[[ GIVEN RECORDS open ]]
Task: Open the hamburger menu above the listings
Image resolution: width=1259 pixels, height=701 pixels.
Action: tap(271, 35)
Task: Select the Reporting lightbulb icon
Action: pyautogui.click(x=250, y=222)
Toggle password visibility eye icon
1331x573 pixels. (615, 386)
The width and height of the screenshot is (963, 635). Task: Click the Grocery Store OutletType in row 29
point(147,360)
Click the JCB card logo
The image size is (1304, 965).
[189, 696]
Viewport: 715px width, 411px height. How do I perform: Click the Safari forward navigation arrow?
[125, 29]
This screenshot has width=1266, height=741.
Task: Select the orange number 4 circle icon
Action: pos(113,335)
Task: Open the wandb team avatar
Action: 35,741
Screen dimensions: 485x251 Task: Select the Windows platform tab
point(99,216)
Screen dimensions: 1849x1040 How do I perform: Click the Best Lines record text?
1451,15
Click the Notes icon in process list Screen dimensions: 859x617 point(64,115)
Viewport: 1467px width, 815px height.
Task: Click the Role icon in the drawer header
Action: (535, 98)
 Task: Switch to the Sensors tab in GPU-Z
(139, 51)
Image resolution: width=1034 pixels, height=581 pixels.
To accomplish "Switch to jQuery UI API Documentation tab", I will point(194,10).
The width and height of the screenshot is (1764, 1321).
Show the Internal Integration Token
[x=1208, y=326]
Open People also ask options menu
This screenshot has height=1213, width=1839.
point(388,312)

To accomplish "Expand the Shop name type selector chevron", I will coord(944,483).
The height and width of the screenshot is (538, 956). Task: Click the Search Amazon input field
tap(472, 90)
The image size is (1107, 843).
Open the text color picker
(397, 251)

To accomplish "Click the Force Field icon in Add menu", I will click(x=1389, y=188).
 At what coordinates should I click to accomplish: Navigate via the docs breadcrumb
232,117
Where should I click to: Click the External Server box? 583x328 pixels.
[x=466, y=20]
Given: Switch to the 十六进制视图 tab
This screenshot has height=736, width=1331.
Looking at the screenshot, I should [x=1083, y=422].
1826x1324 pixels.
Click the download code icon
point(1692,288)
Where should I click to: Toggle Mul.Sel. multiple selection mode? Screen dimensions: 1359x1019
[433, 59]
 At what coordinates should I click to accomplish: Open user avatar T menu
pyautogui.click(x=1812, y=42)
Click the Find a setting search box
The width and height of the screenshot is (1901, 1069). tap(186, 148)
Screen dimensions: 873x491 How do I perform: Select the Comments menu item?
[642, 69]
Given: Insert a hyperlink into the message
[[ GIVEN RECORDS closed ]]
Set aside each line above that includes the string "will" and report it.

__SOLUTION TO THE EXERCISE__
To accomplish "Switch to jQuery UI API Documentation tab", I will point(194,10).
To accomplish "Expand the Shop name type selector chevron", I will coord(944,483).
To accomplish "Click the Force Field icon in Add menu", I will click(x=1389, y=188).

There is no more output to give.